By any ordinary definition, most of the moons of the solar system are "airless" -- their surfaces are surrounded by a hard vacuum. Even so, some of them do have ultra-thin "atmospheres" -- a few atoms or molecules that waft through their dark skies.
Our own Moon has an atmosphere of hydrogen, sodium, and a few other elements. They're either trapped bits of solar wind, or bits knocked off the surface by the solar wind.
Another moon with a thin atmosphere is Rhea, one of the moons of Saturn. Saturn is to the left of our Moon as they rise late this evening, and looks like a bright golden star. The true star Spica is below them; more about this lineup tomorrow.

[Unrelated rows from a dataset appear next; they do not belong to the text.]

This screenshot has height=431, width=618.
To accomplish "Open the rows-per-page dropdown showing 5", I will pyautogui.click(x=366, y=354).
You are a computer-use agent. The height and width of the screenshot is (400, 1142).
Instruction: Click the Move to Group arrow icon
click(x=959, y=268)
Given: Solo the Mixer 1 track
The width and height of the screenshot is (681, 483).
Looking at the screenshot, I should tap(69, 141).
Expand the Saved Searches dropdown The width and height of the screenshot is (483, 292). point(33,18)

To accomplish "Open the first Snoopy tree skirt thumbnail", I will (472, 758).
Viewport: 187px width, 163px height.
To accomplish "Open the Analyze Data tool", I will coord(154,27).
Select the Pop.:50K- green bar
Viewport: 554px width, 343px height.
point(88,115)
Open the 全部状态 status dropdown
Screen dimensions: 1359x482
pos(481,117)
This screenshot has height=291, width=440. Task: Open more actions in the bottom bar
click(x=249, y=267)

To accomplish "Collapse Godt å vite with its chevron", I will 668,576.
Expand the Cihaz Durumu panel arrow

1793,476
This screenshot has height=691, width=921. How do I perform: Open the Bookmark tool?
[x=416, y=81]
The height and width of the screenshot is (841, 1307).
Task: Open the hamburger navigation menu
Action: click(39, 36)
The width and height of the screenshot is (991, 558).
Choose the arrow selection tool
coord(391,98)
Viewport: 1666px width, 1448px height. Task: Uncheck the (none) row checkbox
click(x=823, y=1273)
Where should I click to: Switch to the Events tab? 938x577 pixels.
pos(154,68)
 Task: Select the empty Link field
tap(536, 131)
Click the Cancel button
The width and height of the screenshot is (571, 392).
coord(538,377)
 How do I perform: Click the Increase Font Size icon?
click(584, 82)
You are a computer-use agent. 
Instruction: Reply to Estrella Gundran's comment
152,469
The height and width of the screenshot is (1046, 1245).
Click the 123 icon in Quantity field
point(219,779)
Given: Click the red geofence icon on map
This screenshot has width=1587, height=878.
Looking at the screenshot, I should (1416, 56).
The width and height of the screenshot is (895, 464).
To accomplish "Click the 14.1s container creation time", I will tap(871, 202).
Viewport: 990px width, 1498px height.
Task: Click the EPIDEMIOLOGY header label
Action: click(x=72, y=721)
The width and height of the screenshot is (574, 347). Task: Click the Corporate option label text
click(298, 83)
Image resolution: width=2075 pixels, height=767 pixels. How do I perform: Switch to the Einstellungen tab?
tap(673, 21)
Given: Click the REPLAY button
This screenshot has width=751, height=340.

Rhea's a ball of rock and ice that's about half the diameter of the Moon. Its surface is rugged and heavily cratered, indicating that not much happens there.
Over the last five years, the Cassini spacecraft has flown by Rhea several times, dipping quite close to its surface. During those passes, its instruments have "sniffed" traces of oxygen and carbon dioxide, showing that Rhea has a thin atmosphere.
Both probably come from the surface of Rhea itself. The oxygen probably comes from chemical reactions between the ice at Rhea's surface and particles trapped in Saturn's magnetic field. The carbon dioxide's origin is less certain, although it could come from the same process. Regardless of how it got there, though, it helps create a thin atmosphere for an icy moon.